Everything we do in TradeStops is about helping investors find investments that can be held for years and generate outsized returns with limited risk.

For the past several weeks, we’ve been looking at how “going green” by using the TradeStops SSI system, does just that. This week I’ve got a powerful new idea to share with you that potentially puts this strategy on steroids.

I do feel a mild cautionary note is in order: this article will be a bit of a tease because what I’m going to share with you is not something that you will be able to easily replicate on your own.

As you know, our TradeStops Volatility Quotient (VQ) is a proprietary indicator that gives investors an easy to understand way to gauge how much a stock is likely to move up or down, over the course of a year or more, just due to volatility or “noise” in the stock.

What you may not yet know is that we update this VQ value on every stock in our database every week. Just like stock prices move up and down, VQ values move up and down as well … and we have that data.

By studying how our VQ indicator rises and falls over time, I believe that we can further juice our SSI system by finding the investments that have built up the highest potential of starting a multi-year run once an SSI Entry signal is triggered.

The key is to look for those opportunities that have built up a good amount of volatility-energy prior to triggering a new SSI entry signal. The S&P 500 provides a great example.

Here is a 40-year chart of the S&P 500. The current VQ on the S&P 500 is 10.9%. You can see in the chart below, however that this isn’t what the VQ on the S&P 500 has always been. In early 2009, for example, it reached a peak of nearly 25%.


The key to identifying investments that are primed for multi-year uptrends is to find those investments where VQ has risen substantially (often as much as 100%) and is poised to start declining as a new uptrend takes hold. This built up “VQ-energy” is like fuel that has been stored up. The SSI entry signal is the fuse that lights the fire.

Each peak in VQ in the chart above corresponded with a bottom in price for the S&P 500 … and the start of a multi-year uptrend.

Even though I said this “is not something that you will be able to easily replicate on your own”, that’s not entirely true. With the recent enhancements to the Stock Analyzer, it’s easy to see the historical changes in the Volatility Quotient. Here is how the 10-year chart of the VQ% for the S&P 500 is shown in the Stock Analyzer. It is highlighted in the red box.

how to pick stocks

Another great example of this is Northrop Grumman Corp (NOC). The chart below shows how even in an individual stock, these peaks in VQ can be powerful indicators of significantly higher prices to come.


From 2007 to 2009, the VQ on NOC rose from below 12% to nearly 25% – a gain of over 100%. In October of 2009, VOC triggered a new SSI entry signal at about $38 per share. Today NOC is worth $250 per share – a gain of over 500%.

That’s the kind of gain all of us need to experience at least a few times in our investment lives.

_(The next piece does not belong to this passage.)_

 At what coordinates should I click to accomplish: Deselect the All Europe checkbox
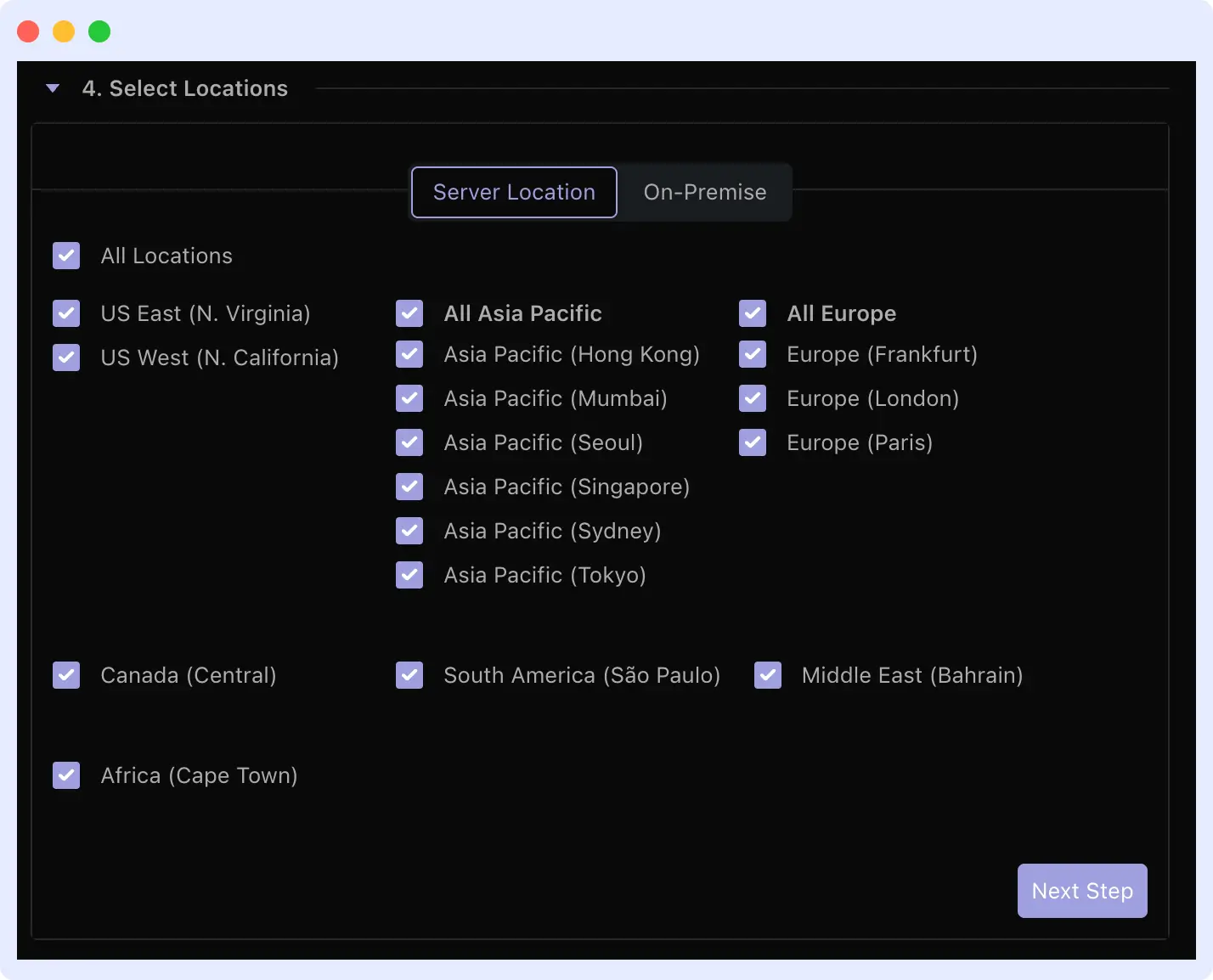753,313
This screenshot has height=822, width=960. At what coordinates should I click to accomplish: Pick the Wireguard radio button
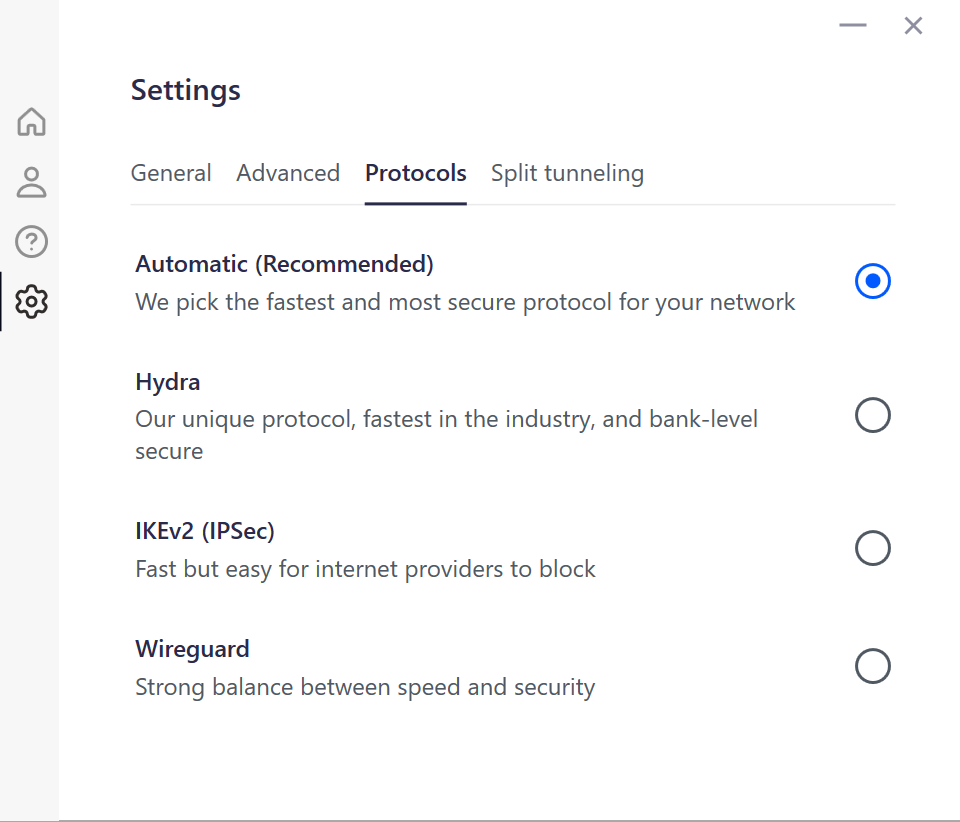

I’ve shown you the long upward climb of Constellation Brands (STZ) several times. What I hadn’t noticed before is how the volatility of STZ peaked after the financial crisis of 2007-2009.


The VQ for STZ in early 2010 was close to 30%. Today, it is 16% … and investors who got in at the original SSI Entry signal more than 3 years ago have been riding the wave higher as the built up VQ-energy has been spent.

Most investors are afraid of volatility. Not me. I relish it.

I relish it because I know that when it comes to understanding and leveraging volatility, I have an edge. I know that there is no sure thing when it comes to investing. I don’t add a false sense of certainty to my thinking. I recognize the fundamental uncertainty of investing and I make the most of it.